In terms of target designation angles, maneuverability, etc., the R-73E close-range air-to-air missile in service with the Su-30MKI significantly outperforms similar foreign missiles and is rightly considered the world’s best in its class. The high energy and ballistic parameters of the Su-30MKI’s long-range air-to-air missiles, combined with the capability of its radar, allow it to deliver preventive strikes against aerial targets, including its potential rivals.

Fitted with 12 weapon stores, carrying a full complement of air-to-air missiles and featuring a multichannel target engagement capability, the Su-30MKI fighter can be effectively used to repulse a massive air raid.

The Su-30MKI has a twofold advantage over the F-16 aircraft in the number of simultaneously carried air-to-ground guided weapons, which are also more efficient. High-power guided weapons carried by the Su-30MKI enable it to defeat deeply buried, hardened and superhardened priority targets.

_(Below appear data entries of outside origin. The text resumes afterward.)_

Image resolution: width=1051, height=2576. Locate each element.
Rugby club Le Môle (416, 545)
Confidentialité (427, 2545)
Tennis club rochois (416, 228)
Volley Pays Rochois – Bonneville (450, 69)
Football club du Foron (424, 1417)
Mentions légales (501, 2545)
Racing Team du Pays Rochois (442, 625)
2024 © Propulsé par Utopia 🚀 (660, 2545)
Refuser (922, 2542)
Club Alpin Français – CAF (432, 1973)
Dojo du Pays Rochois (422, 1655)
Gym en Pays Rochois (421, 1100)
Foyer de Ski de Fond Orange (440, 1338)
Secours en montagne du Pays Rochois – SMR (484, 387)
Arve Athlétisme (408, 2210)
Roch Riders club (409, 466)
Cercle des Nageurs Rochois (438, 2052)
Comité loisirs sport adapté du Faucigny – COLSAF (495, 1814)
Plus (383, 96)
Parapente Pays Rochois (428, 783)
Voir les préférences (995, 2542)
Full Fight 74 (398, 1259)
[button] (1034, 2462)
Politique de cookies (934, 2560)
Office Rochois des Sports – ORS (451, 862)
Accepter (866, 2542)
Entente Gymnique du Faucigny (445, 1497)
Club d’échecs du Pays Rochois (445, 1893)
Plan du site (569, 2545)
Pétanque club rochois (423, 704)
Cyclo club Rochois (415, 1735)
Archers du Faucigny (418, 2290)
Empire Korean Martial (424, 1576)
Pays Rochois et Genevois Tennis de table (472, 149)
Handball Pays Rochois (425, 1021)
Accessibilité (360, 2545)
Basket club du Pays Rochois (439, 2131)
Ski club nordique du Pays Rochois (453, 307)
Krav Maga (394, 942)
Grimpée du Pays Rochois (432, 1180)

Another distinguishing feature of the Su-30MKI is its high versatility. It can be used as an air defense interceptor, a strike aircraft or a flying command post. It can be used as a leader aircraft of combined fighter groups (including those of light fighters), ensuring their cooperation and concentration of efforts.



F-16 Radar

The AN/APG-68 radar is a long range up to 300 km and a Pulse-doppler radar designed by Westinghouse (now Northrop Grumman) to replace AN/APG-66 radar in the F-16 Fighting Falcon. The AN/APG-68 radar system consists of the following line-replaceable units:Antenna,Dual Mode Transmitter (DMT),Modular Low-power radio frequency (MLPRF),Programmable signal processor (PSP)

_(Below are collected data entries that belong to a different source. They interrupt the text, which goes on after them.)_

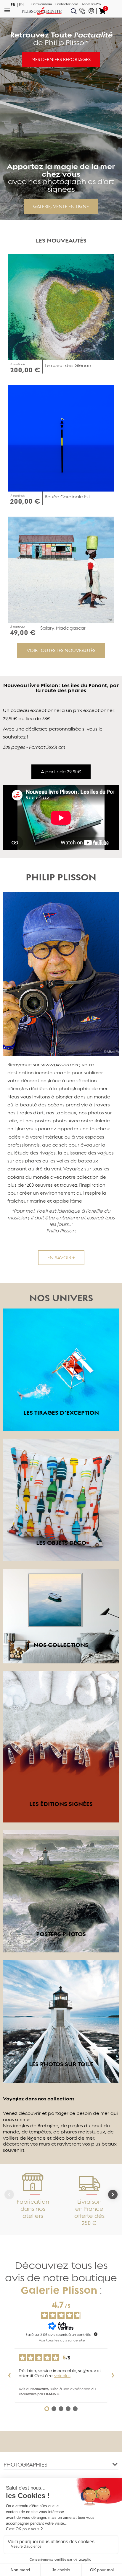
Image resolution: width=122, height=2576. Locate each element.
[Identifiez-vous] (91, 11)
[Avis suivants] (113, 2375)
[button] (61, 59)
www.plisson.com (60, 1064)
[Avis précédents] (9, 2375)
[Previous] (9, 2194)
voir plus (62, 2375)
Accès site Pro (91, 4)
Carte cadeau (41, 4)
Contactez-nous (66, 4)
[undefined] (95, 2334)
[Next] (113, 2194)
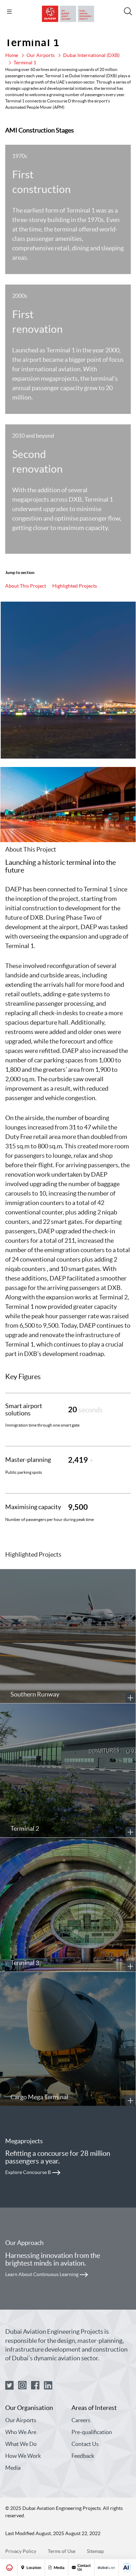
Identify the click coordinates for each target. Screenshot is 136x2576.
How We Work (23, 2456)
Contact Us (85, 2444)
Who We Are (20, 2432)
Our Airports (41, 55)
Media (13, 2467)
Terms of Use (61, 2551)
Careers (80, 2420)
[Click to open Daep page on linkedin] (48, 2386)
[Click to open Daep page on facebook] (35, 2386)
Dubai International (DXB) (91, 55)
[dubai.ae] (106, 2567)
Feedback (82, 2456)
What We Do (21, 2444)
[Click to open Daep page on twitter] (9, 2386)
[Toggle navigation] (9, 11)
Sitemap (95, 2551)
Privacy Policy (20, 2551)
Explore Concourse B (28, 2172)
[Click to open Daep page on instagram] (22, 2386)
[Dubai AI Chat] (126, 2567)
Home (11, 55)
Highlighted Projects (74, 586)
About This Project (25, 586)
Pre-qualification (91, 2432)
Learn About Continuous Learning (41, 2274)
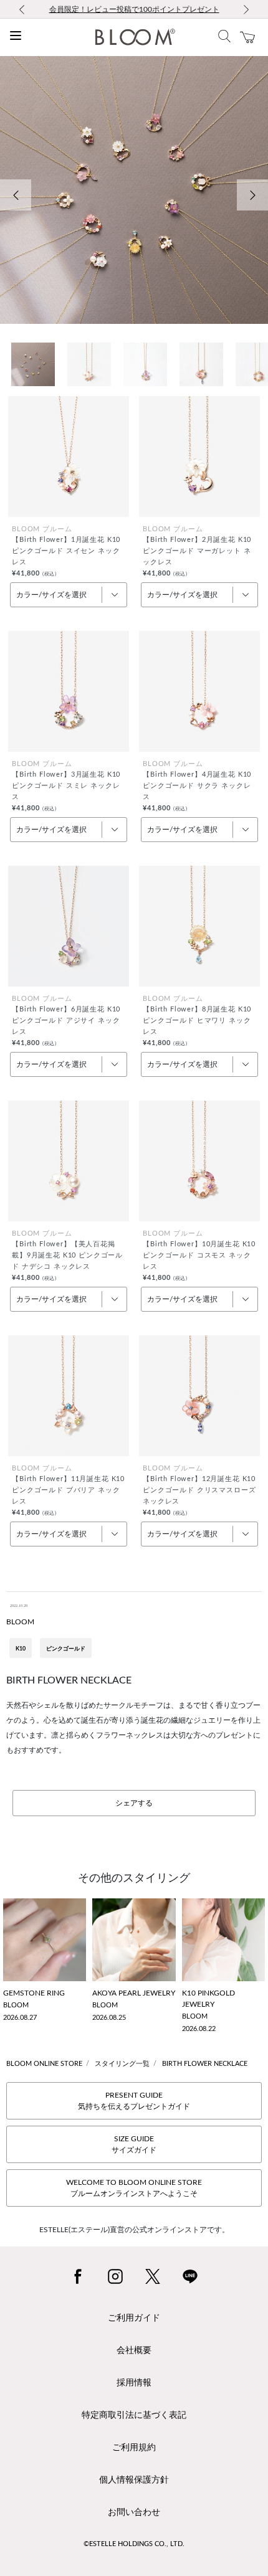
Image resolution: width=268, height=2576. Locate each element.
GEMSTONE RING (34, 1993)
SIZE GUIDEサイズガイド (134, 2144)
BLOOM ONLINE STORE (44, 2063)
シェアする (134, 1803)
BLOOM (20, 1622)
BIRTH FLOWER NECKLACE (204, 2063)
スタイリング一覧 (122, 2063)
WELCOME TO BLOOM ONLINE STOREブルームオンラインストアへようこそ (134, 2188)
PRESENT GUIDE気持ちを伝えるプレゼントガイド (134, 2100)
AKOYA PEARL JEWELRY (133, 1993)
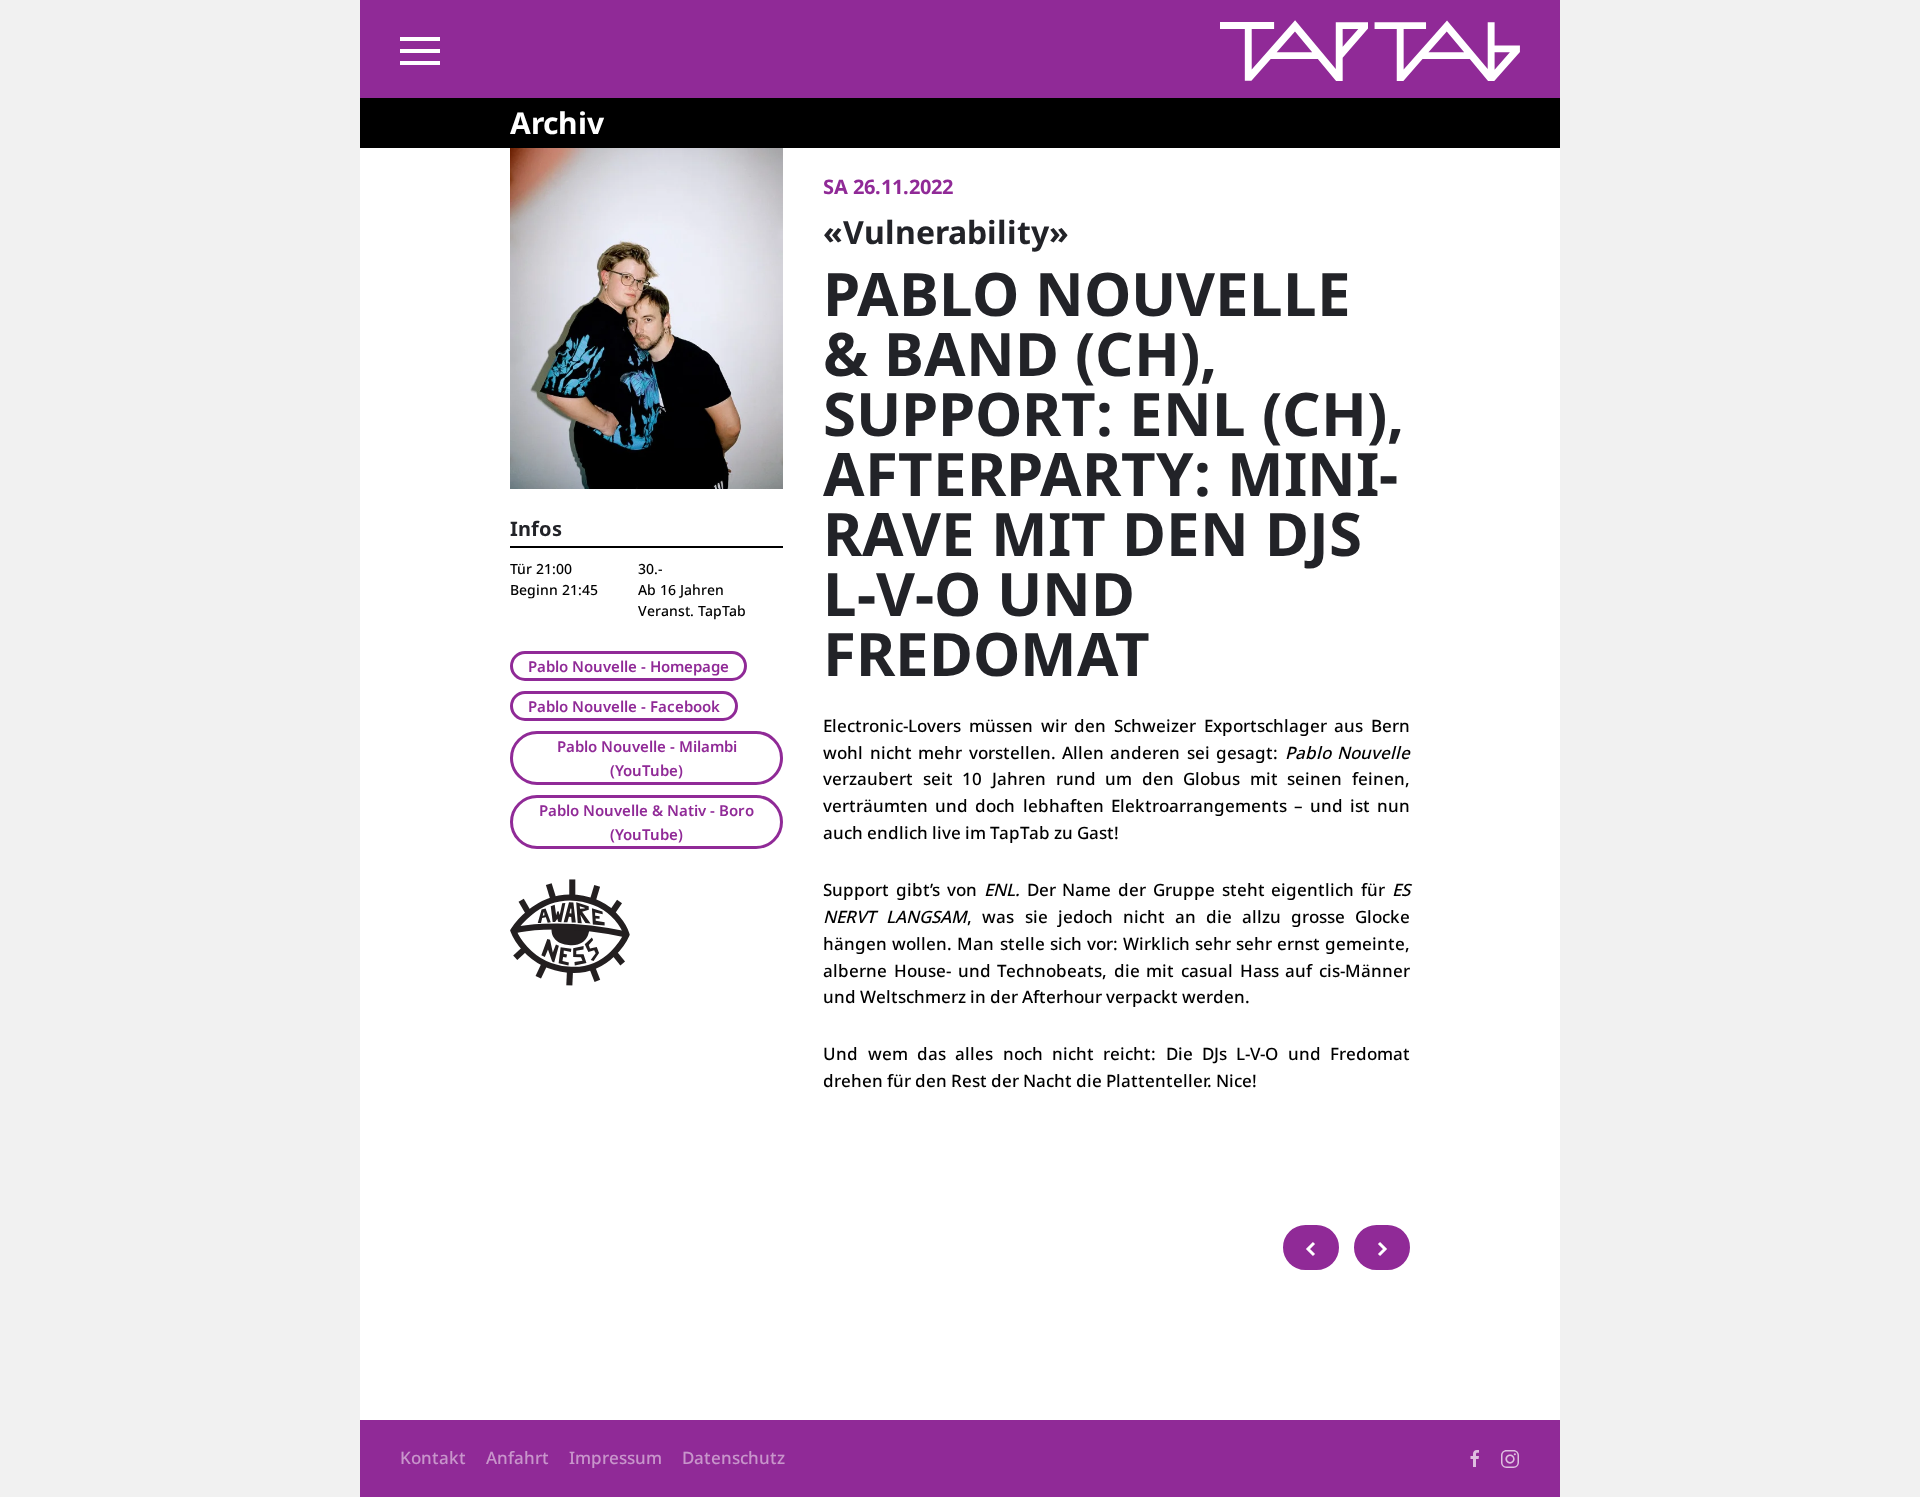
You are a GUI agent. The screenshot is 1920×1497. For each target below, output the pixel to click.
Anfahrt (517, 1457)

The AN/APG-68(V)9 radar is the latest development. Besides the increase in scan range compared to the previous version, it has a Synthetic aperture radar (SAR) capability.

Su-30mki Radar

The forward facing NIIP N011M Bars (Panther) is a powerful integrated passive electronically scanned array radar. The N011M is a digital multi-mode dual frequency band radar.The N011M can function in air-to-air and air-to-land/sea mode simultaneously while being tied into a high-precision laser-inertial or GPS navigation system. It is equipped with a modern digital weapons control system as well as anti-jamming features. N011M has a 350 km search range and a maximum 200 km tracking range, and 60 km in the rear hemisphere. The radar can track 15 air targets and engage 4 simultaneously. These targets can even include cruise missiles and motionless helicopters. The Su-30MKI can function as a mini-AWACS as a director or command post for other aircraft. The target co-ordinates can be transferred automatically to at least four other aircraft. The radar can detect ground targets such as tanks at 40–50 km.

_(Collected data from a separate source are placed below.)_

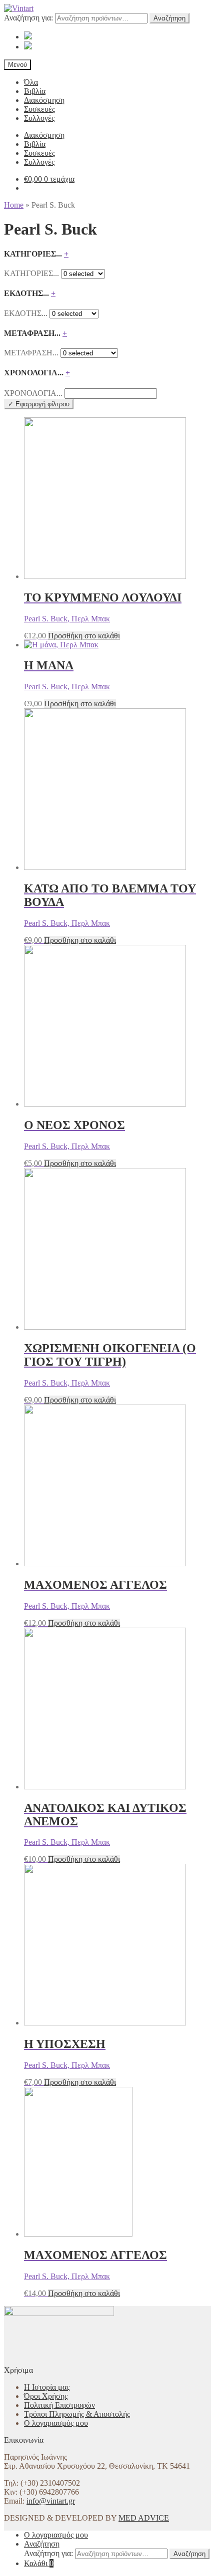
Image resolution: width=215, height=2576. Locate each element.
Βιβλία (35, 91)
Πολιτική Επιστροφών (59, 2405)
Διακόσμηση (44, 100)
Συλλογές (39, 118)
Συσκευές (39, 109)
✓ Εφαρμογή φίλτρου (39, 404)
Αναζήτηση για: (28, 17)
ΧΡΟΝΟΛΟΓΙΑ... (33, 393)
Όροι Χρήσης (46, 2396)
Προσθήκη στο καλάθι (84, 635)
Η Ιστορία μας (47, 2387)
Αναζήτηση (170, 18)
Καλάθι (39, 2563)
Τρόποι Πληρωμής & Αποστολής (77, 2414)
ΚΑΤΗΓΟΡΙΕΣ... (31, 273)
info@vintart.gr (50, 2501)
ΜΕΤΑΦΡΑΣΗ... (31, 352)
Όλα (31, 82)
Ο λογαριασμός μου (56, 2423)
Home (14, 205)
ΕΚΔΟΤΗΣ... (26, 313)
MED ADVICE (143, 2518)
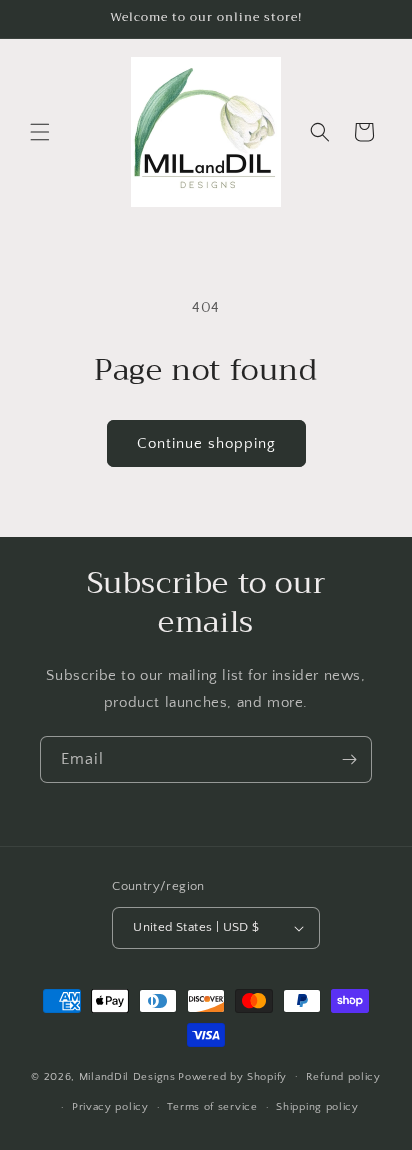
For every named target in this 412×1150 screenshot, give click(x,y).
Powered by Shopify (232, 1076)
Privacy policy (110, 1107)
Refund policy (343, 1077)
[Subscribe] (349, 759)
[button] (40, 132)
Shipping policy (317, 1107)
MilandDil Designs (127, 1076)
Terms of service (212, 1107)
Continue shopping (206, 443)
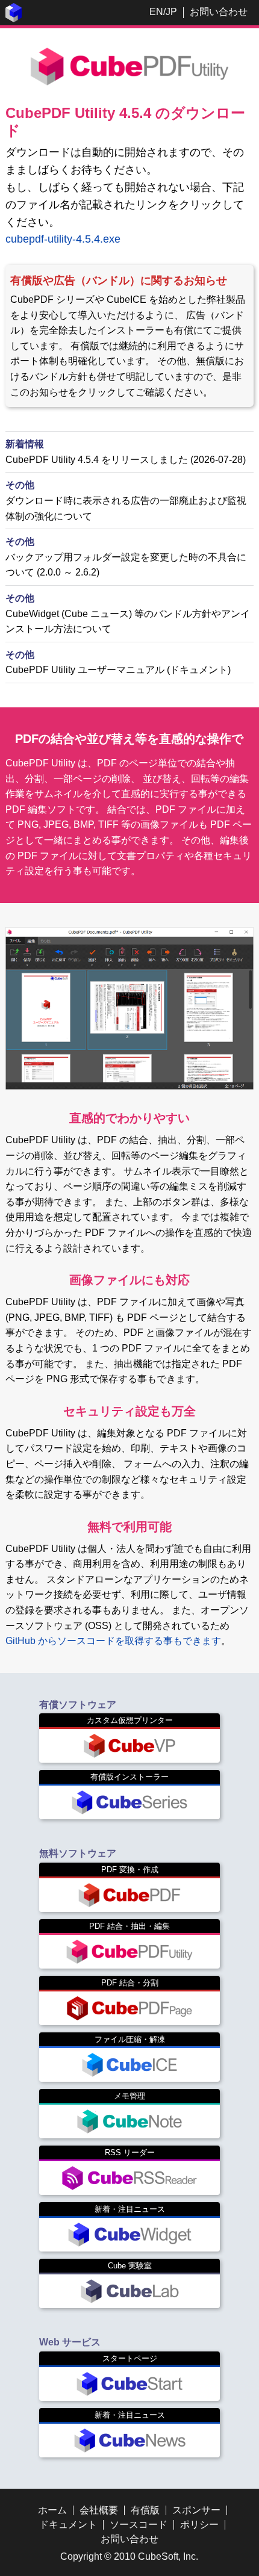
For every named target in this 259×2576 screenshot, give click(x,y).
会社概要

Air Combat-related Avionics and Weapons

Here I am comparing the capability of both aircrafts in terms of Within Visual Range (WVR) and Beyond Visual Range (BVR) air combat thru their Avionics and Weapons available to them
– WVR COMBAT: Pretty even as both aircrafts have the avionics and weapons to be competitive in WVR combat
– BVR COMBAT: The F-16C’s RCS is lower than the Sukhoi-30MKI by 733%, but the latter’s more powerful radar still enables it to detect the F-16C 7% or 8 km sooner. The SU-30MKI also has the advantage of an IRST sensor which is useful in certain tactical situations.

SU-30 MKI has the “first-look, first-shot” advantage by about 10 seconds (based on its 8 km radar advantage and assuming that both aircrafts are closing in on each other at the combined speed of 3,000 kph).


Both fighters are very Agile and Excellent Dog-fighters .

While F-16 is very much Lighter and has better Speed , Su-30MKI is equipped with TVC (Thrust-Vectoring Control )engines which means its ITR (Instantaneous Turn Rate ) can be EXTREME !! Superior Agility and Aerodynamic performance of SU-30MKI easily compensates for its Bigger size than F-16 .

In a typical scenario, one-on-one, the Su-30MKI would unleash its BVR missiles first; having spotted the F-16.


F-16 Block 70/72 is the latest version of F-16 . However , Pakistan’s request to buy 8 more F-16s was recently declined by US ,so probability of Pakistan using latest F-16 Block 70 in future is very low !

On the other hand , US is very much interested in selling F-16 Block 70/72 to India and currently India is reviewing that proposal and in future we can hear some more updates in this regard .

SU-30MKI will be upgraded to ‘Super Sukhoi’ standard which will be much more advanced than the current Su-30MKI version will capable of Carrying Nuclear Bomb and Brahmos Missile .The specifications of ‘Super Sukhoi’ are still in negotiation phase ongoing between India & Russia .


During Kargil War, IAF MiG-29s of 47 (Black Archers) Squadron tracked two PAF F-16s close to Indian air space.
The MiG-29s with long-range BVRs (beyond visual range) were able to lock on to the Pakistani F-16s which lacked BVR capability.

The planes weren’t brought down because they were still flying on their side of the border.

The Pakistani F-16s eventually backed down and returned to their base and did not dare confront IAF’s Mig-29s.